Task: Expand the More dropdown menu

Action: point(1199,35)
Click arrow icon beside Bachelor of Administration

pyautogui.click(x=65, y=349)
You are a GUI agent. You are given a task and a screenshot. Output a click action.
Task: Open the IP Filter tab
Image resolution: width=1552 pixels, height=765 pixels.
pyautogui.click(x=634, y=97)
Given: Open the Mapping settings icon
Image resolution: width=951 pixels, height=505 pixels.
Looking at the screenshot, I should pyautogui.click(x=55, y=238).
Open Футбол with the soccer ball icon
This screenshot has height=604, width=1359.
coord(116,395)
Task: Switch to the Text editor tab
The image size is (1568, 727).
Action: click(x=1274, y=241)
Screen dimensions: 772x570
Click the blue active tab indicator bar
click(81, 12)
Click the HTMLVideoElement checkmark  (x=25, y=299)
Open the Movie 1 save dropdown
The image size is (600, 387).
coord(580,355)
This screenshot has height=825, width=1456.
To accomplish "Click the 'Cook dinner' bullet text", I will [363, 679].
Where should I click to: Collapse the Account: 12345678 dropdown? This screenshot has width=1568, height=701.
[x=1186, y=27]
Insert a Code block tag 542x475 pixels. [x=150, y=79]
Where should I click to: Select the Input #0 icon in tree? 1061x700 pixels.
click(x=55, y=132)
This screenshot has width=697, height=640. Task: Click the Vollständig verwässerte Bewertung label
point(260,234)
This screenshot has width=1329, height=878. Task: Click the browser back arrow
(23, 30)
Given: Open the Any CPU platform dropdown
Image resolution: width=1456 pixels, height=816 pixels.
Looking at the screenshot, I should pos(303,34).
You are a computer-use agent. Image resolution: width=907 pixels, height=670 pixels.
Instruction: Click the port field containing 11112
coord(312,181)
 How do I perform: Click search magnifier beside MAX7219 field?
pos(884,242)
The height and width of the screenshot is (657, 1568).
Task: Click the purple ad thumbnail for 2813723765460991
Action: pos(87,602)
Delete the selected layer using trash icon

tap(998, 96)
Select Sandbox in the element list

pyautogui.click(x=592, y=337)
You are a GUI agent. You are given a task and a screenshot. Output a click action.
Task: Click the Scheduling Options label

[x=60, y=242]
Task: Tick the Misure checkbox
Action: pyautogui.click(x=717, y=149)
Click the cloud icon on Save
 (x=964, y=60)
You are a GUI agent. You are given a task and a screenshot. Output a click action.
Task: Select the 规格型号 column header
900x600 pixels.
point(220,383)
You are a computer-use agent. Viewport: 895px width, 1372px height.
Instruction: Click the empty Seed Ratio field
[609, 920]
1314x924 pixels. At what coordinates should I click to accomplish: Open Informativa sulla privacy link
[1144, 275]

****************************************

§ What you are asked to do: Nothing should appear in the answer except the lines above from the line with "Task: Switch to the Text editor tab" through the line with "Insert a Code", both included, written out exactly.

§ Answer space:
Task: Switch to the Text editor tab
The image size is (1568, 727).
Action: click(x=1274, y=241)
Screen dimensions: 772x570
Click the blue active tab indicator bar
click(81, 12)
Click the HTMLVideoElement checkmark  (x=25, y=299)
Open the Movie 1 save dropdown
The image size is (600, 387).
coord(580,355)
This screenshot has height=825, width=1456.
To accomplish "Click the 'Cook dinner' bullet text", I will [363, 679].
Where should I click to: Collapse the Account: 12345678 dropdown? This screenshot has width=1568, height=701.
[x=1186, y=27]
Insert a Code block tag 542x475 pixels. [x=150, y=79]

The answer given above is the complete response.